MDCK-AA7 cells and culture methods. We obtained the type I MDCK subclone, MDCK-AA7 (16, 38), from the University of Alabama at Birmingham Cystic Fibrosis Research Center. Dr. Tom Ecay (Dept. of Physiology, East Tennessee State Univ.) also kindly provided MDCK-AA7 cells for study (16). We grew these cells in MEM containing Earle's salts, L-glutamine, and nonessential amino acids (GIBCO BRL, Grand Island, NY), supplemented with 10% fetal bovine serum (Atlanta Biologicals, Norcross, GA or HyClone, Logan, UT) (23). Medium was aspirated and replaced at 2-day intervals.

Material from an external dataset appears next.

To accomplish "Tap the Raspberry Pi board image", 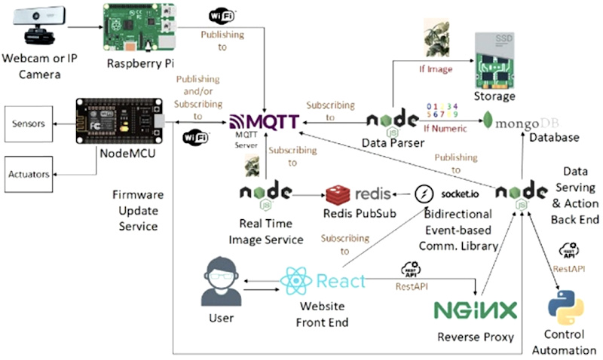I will tap(136, 29).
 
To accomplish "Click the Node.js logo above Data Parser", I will tap(392, 121).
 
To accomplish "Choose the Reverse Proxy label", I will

Cells were passaged by pretreatment with a Ca2+- and Mg2+-free phosphate-buffered saline (PBS) that contained 1 mM EDTA for 20-30 min, followed by a 10-min incubation in the same PBS plus 0.05% trypsin. Dispersed cells were seeded at a density of 2-7 × 104 cells/cm2 on 0.45-µm Millicell-HA filters (Millipore, Bedford, MA) or 0.40-µm Falcon PET filters (Becton Dickinson, Franklin Lakes, NJ) for use in experiments. MDCK-AA7 cells were maintained with fluid on both sides for 1 wk after seeding to permit monolayer formation. Thereafter, most of the apical media were gently aspirated and not replaced. Previous studies have shown that airway cells grown under these conditions remained hydrated by a thin (~15 µm) fluid layer (27). Some filters were maintained in conventional (submerged) culture to serve as controls. In initial studies, cells were grown in a humidified incubator that contained 5% CO2-95% room air at 37°C. In some later experiments, filters were cultured in sealed plastic chambers that were gassed daily with mixtures of 5% CO2 and 2.5%, 5.2%, 12%, 20%, or 95% O2 plus balance N2 to test for possible effects of cellular oxygenation. Reductions in PO2 were verified by testing the media with an Instrumentation Laboratory 1640 blood gas analyzer.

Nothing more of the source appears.